Task goal
All of the data that follows should be output again without any alteration.

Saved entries

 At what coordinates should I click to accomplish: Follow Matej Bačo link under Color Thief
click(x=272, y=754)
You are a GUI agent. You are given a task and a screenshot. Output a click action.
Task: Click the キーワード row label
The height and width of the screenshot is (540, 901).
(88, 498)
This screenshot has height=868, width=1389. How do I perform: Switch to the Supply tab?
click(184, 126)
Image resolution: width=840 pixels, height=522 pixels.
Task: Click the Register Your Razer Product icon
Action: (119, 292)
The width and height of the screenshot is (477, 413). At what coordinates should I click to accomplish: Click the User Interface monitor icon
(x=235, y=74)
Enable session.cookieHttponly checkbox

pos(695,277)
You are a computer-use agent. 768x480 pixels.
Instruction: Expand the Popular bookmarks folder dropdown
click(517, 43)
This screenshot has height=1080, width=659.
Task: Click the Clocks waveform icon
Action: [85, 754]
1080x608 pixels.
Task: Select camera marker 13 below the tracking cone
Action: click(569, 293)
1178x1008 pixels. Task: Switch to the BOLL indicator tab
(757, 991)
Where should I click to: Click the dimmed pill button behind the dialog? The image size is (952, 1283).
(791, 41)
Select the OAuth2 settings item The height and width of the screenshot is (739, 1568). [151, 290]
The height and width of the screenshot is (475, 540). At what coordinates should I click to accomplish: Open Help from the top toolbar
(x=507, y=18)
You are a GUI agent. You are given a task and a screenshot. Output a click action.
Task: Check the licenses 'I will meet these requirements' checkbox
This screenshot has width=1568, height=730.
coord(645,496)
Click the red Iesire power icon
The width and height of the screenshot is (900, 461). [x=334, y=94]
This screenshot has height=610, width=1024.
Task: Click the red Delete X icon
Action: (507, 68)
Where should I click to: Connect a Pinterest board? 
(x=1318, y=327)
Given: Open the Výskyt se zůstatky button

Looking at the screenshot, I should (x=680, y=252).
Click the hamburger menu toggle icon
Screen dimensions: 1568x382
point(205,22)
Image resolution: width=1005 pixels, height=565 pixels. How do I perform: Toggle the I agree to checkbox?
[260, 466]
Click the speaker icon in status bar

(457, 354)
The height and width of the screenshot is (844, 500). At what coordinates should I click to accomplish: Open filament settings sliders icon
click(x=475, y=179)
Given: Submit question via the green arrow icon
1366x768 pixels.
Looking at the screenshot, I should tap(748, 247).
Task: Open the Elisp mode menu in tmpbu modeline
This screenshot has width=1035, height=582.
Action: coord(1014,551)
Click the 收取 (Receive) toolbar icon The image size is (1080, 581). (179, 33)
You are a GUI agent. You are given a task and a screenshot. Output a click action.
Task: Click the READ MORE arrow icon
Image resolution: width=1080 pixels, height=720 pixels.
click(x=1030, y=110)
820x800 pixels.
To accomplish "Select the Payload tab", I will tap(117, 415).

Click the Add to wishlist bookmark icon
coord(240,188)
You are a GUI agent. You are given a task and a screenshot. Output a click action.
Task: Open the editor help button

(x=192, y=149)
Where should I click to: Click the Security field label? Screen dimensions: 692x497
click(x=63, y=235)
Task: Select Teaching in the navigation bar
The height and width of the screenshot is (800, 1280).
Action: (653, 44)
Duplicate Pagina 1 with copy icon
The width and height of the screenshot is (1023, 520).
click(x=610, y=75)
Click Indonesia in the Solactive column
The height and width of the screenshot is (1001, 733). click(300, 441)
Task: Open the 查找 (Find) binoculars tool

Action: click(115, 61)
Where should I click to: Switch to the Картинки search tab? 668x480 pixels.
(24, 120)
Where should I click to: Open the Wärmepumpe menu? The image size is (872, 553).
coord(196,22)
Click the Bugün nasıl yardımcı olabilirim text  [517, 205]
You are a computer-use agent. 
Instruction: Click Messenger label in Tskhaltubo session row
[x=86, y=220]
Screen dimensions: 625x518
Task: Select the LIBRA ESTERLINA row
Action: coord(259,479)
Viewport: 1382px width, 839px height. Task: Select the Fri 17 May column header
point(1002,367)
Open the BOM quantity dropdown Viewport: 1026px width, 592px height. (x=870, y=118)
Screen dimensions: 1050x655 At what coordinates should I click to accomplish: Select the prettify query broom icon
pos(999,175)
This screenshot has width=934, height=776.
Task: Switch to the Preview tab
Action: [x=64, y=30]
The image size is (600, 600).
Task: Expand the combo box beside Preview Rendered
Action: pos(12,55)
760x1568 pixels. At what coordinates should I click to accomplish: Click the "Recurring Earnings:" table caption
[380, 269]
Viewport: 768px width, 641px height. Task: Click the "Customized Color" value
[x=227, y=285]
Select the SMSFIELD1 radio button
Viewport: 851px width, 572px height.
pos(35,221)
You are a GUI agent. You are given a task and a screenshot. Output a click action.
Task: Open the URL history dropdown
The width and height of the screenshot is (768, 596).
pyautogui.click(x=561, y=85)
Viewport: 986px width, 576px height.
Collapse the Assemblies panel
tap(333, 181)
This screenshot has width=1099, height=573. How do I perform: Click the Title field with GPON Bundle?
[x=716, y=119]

Response for this exercise
 At what coordinates should I click to accomplish: Follow Matej Bačo link under Color Thief
click(x=272, y=754)
You are a GUI agent. You are given a task and a screenshot. Output a click action.
Task: Click the キーワード row label
The height and width of the screenshot is (540, 901).
(88, 498)
This screenshot has height=868, width=1389. How do I perform: Switch to the Supply tab?
click(184, 126)
Image resolution: width=840 pixels, height=522 pixels.
Task: Click the Register Your Razer Product icon
Action: (119, 292)
The width and height of the screenshot is (477, 413). At what coordinates should I click to accomplish: Click the User Interface monitor icon
(x=235, y=74)
Enable session.cookieHttponly checkbox

pos(695,277)
You are a computer-use agent. 768x480 pixels.
Instruction: Expand the Popular bookmarks folder dropdown
click(517, 43)
This screenshot has height=1080, width=659.
Task: Click the Clocks waveform icon
Action: [85, 754]
1080x608 pixels.
Task: Select camera marker 13 below the tracking cone
Action: click(569, 293)
1178x1008 pixels. Task: Switch to the BOLL indicator tab
(757, 991)
Where should I click to: Click the dimmed pill button behind the dialog? The image size is (952, 1283).
(791, 41)
Select the OAuth2 settings item The height and width of the screenshot is (739, 1568). [151, 290]
The height and width of the screenshot is (475, 540). At what coordinates should I click to accomplish: Open Help from the top toolbar
(x=507, y=18)
You are a GUI agent. You are given a task and a screenshot. Output a click action.
Task: Check the licenses 'I will meet these requirements' checkbox
This screenshot has width=1568, height=730.
coord(645,496)
Click the red Iesire power icon
The width and height of the screenshot is (900, 461). [x=334, y=94]
This screenshot has height=610, width=1024.
Task: Click the red Delete X icon
Action: (507, 68)
Where should I click to: Connect a Pinterest board? 
(x=1318, y=327)
Given: Open the Výskyt se zůstatky button

Looking at the screenshot, I should (x=680, y=252).
Click the hamburger menu toggle icon
Screen dimensions: 1568x382
point(205,22)
Image resolution: width=1005 pixels, height=565 pixels. How do I perform: Toggle the I agree to checkbox?
[260, 466]
Click the speaker icon in status bar

(457, 354)
The height and width of the screenshot is (844, 500). At what coordinates should I click to accomplish: Open filament settings sliders icon
click(x=475, y=179)
Given: Submit question via the green arrow icon
1366x768 pixels.
Looking at the screenshot, I should tap(748, 247).
Task: Open the Elisp mode menu in tmpbu modeline
This screenshot has width=1035, height=582.
Action: coord(1014,551)
Click the 收取 (Receive) toolbar icon The image size is (1080, 581). (179, 33)
You are a GUI agent. You are given a task and a screenshot. Output a click action.
Task: Click the READ MORE arrow icon
Image resolution: width=1080 pixels, height=720 pixels.
click(x=1030, y=110)
820x800 pixels.
To accomplish "Select the Payload tab", I will tap(117, 415).

Click the Add to wishlist bookmark icon
coord(240,188)
You are a GUI agent. You are given a task and a screenshot. Output a click action.
Task: Open the editor help button

(x=192, y=149)
Where should I click to: Click the Security field label? Screen dimensions: 692x497
click(x=63, y=235)
Task: Select Teaching in the navigation bar
The height and width of the screenshot is (800, 1280).
Action: (653, 44)
Duplicate Pagina 1 with copy icon
The width and height of the screenshot is (1023, 520).
click(x=610, y=75)
Click Indonesia in the Solactive column
The height and width of the screenshot is (1001, 733). click(300, 441)
Task: Open the 查找 (Find) binoculars tool

Action: click(115, 61)
Where should I click to: Switch to the Картинки search tab? 668x480 pixels.
(24, 120)
Where should I click to: Open the Wärmepumpe menu? The image size is (872, 553).
coord(196,22)
Click the Bugün nasıl yardımcı olabilirim text  [517, 205]
You are a computer-use agent. 
Instruction: Click Messenger label in Tskhaltubo session row
[x=86, y=220]
Screen dimensions: 625x518
Task: Select the LIBRA ESTERLINA row
Action: coord(259,479)
Viewport: 1382px width, 839px height. Task: Select the Fri 17 May column header
point(1002,367)
Open the BOM quantity dropdown Viewport: 1026px width, 592px height. (x=870, y=118)
Screen dimensions: 1050x655 At what coordinates should I click to accomplish: Select the prettify query broom icon
pos(999,175)
This screenshot has width=934, height=776.
Task: Switch to the Preview tab
Action: [x=64, y=30]
The image size is (600, 600).
Task: Expand the combo box beside Preview Rendered
Action: pos(12,55)
760x1568 pixels. At what coordinates should I click to accomplish: Click the "Recurring Earnings:" table caption
[380, 269]
Viewport: 768px width, 641px height. Task: Click the "Customized Color" value
[x=227, y=285]
Select the SMSFIELD1 radio button
Viewport: 851px width, 572px height.
pos(35,221)
You are a GUI agent. You are given a task and a screenshot. Output a click action.
Task: Open the URL history dropdown
The width and height of the screenshot is (768, 596).
pyautogui.click(x=561, y=85)
Viewport: 986px width, 576px height.
Collapse the Assemblies panel
tap(333, 181)
This screenshot has width=1099, height=573. How do I perform: Click the Title field with GPON Bundle?
[x=716, y=119]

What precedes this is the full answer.